I hoped there would be an occupational therapy audience, given that the concepts of autonomy, self-determination and the right to take risks, all values central to the profession, are explored in the book. And that turned out to be the case. In the most recent issue of The Canadian Association of Occupational Therapists’ magazine, Occupational Therapy Now, Sue Baptiste remarked:
Ready to Come About is totally awesome—absolutely! It emerges as a powerful metaphor and a testament to believing in self, taking chances, relationships, choice… In short, it is a thesis on occupation and spirit.Sue Baptiste, Professor Emerita, Rehabilitation Sciences, McMaster University
And I really hoped there would be moms and dads who could relate to our struggles to give our young-adult kids the freedom they needed to grow into themselves. Here’s what Sharon—one of many parents— expressed on that front:
Every thought and questioning she had about her children and their futures were the same thoughts and questions I have/had as a parent.
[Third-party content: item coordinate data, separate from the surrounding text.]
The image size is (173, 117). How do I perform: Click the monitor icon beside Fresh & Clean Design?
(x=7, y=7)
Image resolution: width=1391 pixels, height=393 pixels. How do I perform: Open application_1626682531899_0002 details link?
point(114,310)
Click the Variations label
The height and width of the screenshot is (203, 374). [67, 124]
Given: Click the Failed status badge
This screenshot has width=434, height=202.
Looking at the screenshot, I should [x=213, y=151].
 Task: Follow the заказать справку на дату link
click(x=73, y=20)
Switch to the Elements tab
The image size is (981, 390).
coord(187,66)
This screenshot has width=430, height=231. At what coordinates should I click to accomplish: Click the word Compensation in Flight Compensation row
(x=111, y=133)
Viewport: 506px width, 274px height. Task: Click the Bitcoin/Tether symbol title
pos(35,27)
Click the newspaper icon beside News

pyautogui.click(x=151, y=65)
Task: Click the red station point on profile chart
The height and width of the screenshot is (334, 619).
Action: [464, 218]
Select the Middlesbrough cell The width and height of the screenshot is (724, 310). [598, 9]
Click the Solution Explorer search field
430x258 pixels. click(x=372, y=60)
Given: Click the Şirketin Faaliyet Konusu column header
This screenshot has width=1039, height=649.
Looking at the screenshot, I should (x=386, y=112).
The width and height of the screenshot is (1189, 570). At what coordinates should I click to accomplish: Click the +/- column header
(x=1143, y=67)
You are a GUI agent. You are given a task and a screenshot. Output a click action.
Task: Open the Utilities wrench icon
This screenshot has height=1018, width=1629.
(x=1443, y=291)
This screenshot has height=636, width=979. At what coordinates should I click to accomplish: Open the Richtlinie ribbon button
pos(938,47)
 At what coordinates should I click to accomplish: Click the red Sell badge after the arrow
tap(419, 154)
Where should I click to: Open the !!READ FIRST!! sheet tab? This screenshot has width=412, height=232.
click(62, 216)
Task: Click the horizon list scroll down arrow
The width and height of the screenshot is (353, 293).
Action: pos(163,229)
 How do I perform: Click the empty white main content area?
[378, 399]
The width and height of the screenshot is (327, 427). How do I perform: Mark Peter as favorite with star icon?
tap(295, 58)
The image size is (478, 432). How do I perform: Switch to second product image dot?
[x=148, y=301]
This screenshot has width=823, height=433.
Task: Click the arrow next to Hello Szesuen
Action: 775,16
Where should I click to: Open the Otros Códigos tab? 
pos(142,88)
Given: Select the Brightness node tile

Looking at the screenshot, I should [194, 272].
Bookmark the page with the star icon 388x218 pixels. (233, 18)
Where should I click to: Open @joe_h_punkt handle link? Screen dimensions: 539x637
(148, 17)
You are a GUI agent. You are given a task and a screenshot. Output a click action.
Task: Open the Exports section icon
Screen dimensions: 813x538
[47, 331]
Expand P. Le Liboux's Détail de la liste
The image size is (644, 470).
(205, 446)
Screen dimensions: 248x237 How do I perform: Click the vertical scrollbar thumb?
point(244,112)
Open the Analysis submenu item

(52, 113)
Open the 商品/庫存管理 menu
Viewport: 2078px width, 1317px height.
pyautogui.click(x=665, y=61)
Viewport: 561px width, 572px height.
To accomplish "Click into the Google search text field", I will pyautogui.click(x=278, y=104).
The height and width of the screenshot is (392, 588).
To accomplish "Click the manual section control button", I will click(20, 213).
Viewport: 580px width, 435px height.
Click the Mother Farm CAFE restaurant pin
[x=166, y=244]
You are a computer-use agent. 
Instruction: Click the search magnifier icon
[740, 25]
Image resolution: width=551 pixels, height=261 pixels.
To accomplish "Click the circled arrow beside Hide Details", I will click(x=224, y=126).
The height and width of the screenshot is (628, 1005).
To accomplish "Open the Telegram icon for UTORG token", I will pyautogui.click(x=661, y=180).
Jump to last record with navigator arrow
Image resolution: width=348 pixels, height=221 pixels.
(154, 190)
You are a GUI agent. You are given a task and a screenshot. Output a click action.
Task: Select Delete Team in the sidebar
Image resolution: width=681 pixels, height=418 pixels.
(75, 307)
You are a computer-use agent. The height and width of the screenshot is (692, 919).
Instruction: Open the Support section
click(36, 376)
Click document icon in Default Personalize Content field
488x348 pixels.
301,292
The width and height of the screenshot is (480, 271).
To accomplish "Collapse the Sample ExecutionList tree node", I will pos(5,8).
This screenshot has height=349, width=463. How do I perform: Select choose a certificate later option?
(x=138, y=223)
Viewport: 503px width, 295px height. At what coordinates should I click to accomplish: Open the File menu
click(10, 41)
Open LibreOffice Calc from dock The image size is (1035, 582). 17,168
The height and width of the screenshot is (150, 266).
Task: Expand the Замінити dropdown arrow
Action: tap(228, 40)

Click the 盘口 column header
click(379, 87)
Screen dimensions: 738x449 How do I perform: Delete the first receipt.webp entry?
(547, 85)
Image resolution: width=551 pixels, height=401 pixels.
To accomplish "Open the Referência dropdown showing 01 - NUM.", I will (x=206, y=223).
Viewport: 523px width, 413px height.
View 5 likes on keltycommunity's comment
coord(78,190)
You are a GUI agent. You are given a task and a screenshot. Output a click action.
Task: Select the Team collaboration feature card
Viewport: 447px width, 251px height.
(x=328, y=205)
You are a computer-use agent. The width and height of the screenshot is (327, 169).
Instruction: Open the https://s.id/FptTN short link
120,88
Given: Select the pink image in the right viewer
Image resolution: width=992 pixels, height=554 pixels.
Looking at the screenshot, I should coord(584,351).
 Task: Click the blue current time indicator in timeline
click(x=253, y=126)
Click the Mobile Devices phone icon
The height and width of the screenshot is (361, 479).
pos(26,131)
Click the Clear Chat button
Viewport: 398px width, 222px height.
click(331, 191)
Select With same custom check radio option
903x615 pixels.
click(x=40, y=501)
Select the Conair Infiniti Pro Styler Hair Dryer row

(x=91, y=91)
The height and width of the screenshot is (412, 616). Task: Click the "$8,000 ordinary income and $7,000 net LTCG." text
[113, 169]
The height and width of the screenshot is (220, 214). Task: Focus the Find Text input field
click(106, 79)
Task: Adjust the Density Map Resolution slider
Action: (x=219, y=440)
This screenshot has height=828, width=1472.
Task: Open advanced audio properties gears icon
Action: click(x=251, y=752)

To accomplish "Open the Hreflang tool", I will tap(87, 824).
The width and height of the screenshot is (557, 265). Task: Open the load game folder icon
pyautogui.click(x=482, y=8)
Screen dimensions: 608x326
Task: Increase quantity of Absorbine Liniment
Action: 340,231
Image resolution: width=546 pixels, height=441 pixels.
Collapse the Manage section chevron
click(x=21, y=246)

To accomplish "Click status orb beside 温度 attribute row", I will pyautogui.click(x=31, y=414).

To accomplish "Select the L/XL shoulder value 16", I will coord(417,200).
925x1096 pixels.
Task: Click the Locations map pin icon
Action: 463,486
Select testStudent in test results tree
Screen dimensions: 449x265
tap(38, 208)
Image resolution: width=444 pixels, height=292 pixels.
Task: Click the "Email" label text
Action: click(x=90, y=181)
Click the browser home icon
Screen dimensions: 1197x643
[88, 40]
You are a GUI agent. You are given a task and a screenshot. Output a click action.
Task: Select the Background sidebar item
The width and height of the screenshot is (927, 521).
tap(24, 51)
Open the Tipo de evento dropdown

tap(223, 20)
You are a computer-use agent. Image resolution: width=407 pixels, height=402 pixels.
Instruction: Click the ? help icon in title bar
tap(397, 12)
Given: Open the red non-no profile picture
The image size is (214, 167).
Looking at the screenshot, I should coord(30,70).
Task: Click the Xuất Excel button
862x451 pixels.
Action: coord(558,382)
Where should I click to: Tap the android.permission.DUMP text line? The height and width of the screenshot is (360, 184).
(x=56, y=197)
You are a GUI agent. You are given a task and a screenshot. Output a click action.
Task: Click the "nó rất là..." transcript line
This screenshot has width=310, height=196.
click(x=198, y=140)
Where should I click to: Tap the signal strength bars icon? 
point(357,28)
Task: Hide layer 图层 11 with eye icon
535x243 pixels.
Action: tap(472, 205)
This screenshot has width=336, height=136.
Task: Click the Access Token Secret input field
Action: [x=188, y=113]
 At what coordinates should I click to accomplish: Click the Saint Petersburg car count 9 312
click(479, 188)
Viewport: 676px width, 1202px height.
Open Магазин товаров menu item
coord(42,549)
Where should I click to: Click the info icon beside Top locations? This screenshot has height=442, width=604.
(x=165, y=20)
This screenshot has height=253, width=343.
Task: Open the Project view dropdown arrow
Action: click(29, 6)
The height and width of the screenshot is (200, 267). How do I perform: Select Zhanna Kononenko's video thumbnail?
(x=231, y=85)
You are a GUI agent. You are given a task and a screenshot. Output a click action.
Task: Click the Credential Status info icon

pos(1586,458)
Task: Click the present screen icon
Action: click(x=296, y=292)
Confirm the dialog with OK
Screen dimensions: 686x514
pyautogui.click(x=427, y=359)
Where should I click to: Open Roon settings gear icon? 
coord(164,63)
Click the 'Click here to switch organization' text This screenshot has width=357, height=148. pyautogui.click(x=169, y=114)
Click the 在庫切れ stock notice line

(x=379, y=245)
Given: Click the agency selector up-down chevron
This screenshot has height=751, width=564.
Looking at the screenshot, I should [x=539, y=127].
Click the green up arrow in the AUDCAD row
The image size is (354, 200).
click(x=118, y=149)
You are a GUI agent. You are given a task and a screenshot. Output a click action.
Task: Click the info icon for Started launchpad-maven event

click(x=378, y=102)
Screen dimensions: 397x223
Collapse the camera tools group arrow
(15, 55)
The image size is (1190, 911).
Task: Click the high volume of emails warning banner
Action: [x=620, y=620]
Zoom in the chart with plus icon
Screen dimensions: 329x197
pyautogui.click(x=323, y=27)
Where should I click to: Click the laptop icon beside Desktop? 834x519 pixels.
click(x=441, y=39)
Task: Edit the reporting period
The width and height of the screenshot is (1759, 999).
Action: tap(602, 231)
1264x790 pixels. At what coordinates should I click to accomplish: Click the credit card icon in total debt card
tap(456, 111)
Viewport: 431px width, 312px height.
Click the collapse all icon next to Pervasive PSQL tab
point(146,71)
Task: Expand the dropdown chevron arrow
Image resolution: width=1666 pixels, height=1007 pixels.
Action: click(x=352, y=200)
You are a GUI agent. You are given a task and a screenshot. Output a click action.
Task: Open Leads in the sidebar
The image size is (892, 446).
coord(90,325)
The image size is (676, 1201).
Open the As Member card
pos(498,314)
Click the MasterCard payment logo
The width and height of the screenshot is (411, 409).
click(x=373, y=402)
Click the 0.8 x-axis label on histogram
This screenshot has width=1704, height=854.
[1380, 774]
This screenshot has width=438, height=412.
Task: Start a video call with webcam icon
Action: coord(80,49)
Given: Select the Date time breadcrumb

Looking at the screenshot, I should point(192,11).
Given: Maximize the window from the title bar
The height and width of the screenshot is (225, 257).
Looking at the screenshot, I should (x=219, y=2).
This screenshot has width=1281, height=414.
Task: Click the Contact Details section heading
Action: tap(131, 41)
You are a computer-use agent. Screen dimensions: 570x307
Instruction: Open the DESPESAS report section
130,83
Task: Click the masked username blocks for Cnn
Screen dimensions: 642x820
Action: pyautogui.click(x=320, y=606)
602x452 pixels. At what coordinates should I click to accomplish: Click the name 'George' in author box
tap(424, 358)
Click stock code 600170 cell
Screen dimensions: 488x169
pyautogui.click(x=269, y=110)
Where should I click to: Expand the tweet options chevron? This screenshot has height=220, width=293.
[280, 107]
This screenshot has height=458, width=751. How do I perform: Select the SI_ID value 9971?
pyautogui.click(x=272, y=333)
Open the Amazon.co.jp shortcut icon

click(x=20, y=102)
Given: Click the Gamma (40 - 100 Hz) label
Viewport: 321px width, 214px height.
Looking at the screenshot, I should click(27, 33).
It is a fun read, a thoughtful read, and somewhat of a study on human spirit. I would totally recommend this book to anybody who wants to, at the end of the book, close it and go, “ahhh, that was soooooooo good.”Sharon, Goodreads Review
What never crossed my mind, though, was that Ready to Come About would attract crafters. Yet it has. Most recently, I received an email from intrepid knitter and knitting instructor, Lucy, of Lucy Neatby Designs, who said she picked up my memoir at a used bookstore. In her newsletter she described it as a happy pre-pandemic find and stated she was completely hooked when she read the part in which, at a dinner party… having had a lot of wine… I concluded that a knitting project was more important than a life raft on an ocean crossing. Here is the excerpt:
Boredom!” I blurted before she had a chance. “Honest to God. Not storms, not sharks — it’s boredom!” I repeated louder, with more conviction. “Our friend Cameron said his dad told him a friend of a friend —”
“Good grief, Sue,” Colleen said, looking over at Roger.
“Surprising, I know. Ironically, having a knitting project will be more important than a life raft!”Sue Williams, Excerpt from Ready to Come About
I am so happy my memoir is speaking to so many people in so many different ways.
There are lots of ways to read a book!